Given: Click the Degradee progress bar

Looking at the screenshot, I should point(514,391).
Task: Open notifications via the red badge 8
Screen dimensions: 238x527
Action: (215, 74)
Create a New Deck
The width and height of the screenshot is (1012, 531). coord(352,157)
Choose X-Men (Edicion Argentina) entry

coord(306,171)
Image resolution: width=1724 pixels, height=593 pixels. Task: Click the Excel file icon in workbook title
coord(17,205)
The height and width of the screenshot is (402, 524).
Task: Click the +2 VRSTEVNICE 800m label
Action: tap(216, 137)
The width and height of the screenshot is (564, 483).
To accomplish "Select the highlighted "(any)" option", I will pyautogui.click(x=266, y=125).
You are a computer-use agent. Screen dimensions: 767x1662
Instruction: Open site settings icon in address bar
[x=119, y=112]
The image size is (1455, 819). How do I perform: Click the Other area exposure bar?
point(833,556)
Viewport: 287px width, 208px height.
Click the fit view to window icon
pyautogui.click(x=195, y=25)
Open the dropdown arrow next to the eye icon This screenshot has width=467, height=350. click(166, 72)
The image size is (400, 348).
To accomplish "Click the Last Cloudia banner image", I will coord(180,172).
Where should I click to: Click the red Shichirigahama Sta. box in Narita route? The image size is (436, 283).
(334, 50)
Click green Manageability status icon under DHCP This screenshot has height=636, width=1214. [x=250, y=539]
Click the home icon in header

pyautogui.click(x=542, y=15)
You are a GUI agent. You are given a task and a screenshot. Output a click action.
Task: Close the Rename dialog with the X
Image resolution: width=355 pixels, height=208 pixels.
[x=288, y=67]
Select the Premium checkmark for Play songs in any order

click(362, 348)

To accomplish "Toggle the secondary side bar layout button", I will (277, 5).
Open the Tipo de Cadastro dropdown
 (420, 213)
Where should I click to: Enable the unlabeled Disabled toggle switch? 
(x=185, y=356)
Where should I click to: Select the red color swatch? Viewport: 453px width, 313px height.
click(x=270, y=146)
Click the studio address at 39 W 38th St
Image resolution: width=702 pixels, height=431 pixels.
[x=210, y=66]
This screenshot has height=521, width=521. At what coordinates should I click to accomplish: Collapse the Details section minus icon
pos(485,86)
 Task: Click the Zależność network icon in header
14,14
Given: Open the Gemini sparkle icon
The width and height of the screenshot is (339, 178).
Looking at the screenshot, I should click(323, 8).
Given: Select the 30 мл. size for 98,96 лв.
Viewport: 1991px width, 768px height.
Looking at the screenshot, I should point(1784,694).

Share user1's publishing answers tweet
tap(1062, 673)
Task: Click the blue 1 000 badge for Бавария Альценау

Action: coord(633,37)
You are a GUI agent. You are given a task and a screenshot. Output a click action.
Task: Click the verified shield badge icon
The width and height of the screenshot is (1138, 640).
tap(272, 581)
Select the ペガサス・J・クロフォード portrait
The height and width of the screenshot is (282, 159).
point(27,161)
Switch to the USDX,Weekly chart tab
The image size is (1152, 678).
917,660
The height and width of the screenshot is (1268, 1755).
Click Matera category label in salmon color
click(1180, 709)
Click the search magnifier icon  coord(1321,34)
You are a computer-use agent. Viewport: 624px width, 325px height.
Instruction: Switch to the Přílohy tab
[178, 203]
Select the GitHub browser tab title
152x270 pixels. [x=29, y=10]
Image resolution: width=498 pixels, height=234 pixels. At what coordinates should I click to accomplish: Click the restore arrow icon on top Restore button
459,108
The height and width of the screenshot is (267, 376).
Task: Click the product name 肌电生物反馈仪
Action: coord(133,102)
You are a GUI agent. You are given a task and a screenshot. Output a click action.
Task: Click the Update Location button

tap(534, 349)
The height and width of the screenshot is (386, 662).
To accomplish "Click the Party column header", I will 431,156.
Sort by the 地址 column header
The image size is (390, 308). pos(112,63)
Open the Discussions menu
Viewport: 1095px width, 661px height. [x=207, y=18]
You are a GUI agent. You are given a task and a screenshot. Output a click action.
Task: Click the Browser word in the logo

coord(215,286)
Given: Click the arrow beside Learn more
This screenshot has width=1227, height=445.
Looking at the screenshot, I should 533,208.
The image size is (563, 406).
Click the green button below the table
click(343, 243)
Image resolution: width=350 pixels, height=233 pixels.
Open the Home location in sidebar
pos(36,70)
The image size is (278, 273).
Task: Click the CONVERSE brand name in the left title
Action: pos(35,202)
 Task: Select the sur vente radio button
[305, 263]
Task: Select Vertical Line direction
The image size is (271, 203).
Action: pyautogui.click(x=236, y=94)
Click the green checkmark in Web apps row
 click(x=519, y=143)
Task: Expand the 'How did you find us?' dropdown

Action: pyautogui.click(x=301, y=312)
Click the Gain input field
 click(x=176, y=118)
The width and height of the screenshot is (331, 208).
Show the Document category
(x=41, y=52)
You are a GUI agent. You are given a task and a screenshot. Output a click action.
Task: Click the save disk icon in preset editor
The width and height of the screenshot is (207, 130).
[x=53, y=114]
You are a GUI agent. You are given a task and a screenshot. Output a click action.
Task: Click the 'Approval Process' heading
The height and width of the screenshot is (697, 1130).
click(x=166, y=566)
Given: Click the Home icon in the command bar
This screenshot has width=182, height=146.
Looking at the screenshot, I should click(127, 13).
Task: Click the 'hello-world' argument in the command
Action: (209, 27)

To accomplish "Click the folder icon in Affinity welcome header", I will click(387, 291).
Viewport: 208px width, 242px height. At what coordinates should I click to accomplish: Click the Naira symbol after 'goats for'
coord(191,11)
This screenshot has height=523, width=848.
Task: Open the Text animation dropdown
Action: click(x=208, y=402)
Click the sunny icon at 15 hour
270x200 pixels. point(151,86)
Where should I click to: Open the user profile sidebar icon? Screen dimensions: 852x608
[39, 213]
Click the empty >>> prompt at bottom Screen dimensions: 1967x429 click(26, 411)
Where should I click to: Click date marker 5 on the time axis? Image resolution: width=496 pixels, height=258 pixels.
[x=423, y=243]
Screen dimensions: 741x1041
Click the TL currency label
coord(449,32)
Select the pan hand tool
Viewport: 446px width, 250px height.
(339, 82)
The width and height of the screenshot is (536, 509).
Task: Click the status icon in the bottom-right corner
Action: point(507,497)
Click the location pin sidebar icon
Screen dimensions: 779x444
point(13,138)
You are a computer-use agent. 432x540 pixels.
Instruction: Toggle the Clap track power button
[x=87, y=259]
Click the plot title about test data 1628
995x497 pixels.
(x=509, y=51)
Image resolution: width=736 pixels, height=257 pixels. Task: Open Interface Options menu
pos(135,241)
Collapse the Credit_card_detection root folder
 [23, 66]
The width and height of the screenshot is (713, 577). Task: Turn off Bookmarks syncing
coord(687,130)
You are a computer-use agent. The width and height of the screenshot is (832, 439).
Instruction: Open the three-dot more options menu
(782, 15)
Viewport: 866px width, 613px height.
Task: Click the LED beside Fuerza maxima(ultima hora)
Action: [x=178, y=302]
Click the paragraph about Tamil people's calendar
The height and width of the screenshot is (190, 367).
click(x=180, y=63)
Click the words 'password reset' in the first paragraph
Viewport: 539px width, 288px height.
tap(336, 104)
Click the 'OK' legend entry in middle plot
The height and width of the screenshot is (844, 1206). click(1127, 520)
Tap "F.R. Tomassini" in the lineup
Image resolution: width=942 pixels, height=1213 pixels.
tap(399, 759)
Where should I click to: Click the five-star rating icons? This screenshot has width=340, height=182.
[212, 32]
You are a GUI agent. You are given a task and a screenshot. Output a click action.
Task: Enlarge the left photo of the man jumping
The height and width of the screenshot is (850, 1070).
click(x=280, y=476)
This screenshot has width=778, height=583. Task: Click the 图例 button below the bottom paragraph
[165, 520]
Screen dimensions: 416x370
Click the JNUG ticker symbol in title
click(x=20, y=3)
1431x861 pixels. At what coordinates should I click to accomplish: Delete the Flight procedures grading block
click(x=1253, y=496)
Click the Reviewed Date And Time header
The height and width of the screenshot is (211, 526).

○ ○ ○ ○ ○

* [Assignment] Find the word "computer" in the entries above, then copy each line that holds it.

* [Task answer]
You are a computer-use agent. Screen dimensions: 767x1662
You are a computer-use agent. Viewport: 624px width, 325px height.
You are a computer-use agent. 432x540 pixels.
You are a computer-use agent. The width and height of the screenshot is (832, 439).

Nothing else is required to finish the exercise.